- Work to complete -
Word for word, restate the lines of the material below from its first line through the one containing "The height and width of the screenshot is (135, 252).". Omit the rest.

== Input data

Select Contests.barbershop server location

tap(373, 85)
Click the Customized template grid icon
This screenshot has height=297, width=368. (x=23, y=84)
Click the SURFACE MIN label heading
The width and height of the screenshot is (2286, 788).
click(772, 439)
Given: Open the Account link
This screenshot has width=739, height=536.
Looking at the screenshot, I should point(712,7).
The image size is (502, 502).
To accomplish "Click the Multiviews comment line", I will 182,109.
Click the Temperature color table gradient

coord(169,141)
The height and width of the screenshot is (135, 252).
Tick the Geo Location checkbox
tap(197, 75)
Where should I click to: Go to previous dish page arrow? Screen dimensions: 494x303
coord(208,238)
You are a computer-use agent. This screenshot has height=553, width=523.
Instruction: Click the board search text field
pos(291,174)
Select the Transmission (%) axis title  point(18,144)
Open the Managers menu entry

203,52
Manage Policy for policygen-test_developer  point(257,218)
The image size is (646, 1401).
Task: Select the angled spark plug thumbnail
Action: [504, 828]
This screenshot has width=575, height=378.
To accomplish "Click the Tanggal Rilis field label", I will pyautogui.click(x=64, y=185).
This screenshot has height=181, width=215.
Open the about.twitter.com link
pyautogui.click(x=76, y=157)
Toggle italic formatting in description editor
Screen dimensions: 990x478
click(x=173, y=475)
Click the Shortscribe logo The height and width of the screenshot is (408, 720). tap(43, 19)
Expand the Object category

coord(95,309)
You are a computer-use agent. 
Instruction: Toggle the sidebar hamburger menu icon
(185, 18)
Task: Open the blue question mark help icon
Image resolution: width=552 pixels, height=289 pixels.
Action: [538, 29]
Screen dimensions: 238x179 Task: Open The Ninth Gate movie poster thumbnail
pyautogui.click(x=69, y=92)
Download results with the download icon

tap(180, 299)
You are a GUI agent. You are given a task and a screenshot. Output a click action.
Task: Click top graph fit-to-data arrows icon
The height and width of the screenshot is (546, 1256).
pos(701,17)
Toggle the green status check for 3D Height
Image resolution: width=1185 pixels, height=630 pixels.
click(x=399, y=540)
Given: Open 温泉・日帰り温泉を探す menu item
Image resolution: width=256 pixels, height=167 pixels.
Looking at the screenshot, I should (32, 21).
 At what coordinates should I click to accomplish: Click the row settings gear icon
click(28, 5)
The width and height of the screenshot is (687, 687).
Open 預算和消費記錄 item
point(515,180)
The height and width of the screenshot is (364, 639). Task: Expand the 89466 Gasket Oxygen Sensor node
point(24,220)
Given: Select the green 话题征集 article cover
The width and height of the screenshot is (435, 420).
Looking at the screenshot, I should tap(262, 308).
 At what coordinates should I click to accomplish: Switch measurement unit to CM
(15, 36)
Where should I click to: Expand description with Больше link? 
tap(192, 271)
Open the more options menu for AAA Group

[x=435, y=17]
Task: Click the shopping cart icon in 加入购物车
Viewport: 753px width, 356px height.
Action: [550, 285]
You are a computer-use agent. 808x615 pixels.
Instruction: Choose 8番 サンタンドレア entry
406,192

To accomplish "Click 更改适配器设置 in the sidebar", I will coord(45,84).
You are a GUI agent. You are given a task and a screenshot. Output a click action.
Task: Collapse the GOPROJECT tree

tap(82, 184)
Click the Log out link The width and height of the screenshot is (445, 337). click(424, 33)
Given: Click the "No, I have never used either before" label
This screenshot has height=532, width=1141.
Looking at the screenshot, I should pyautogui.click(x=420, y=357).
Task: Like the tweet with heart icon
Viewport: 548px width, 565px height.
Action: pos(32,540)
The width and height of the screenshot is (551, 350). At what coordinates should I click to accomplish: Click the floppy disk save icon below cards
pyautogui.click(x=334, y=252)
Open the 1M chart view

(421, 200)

====

- Your solution -
Select Contests.barbershop server location

tap(373, 85)
Click the Customized template grid icon
This screenshot has height=297, width=368. (x=23, y=84)
Click the SURFACE MIN label heading
The width and height of the screenshot is (2286, 788).
click(772, 439)
Given: Open the Account link
This screenshot has width=739, height=536.
Looking at the screenshot, I should point(712,7).
The image size is (502, 502).
To accomplish "Click the Multiviews comment line", I will 182,109.
Click the Temperature color table gradient

coord(169,141)
The height and width of the screenshot is (135, 252).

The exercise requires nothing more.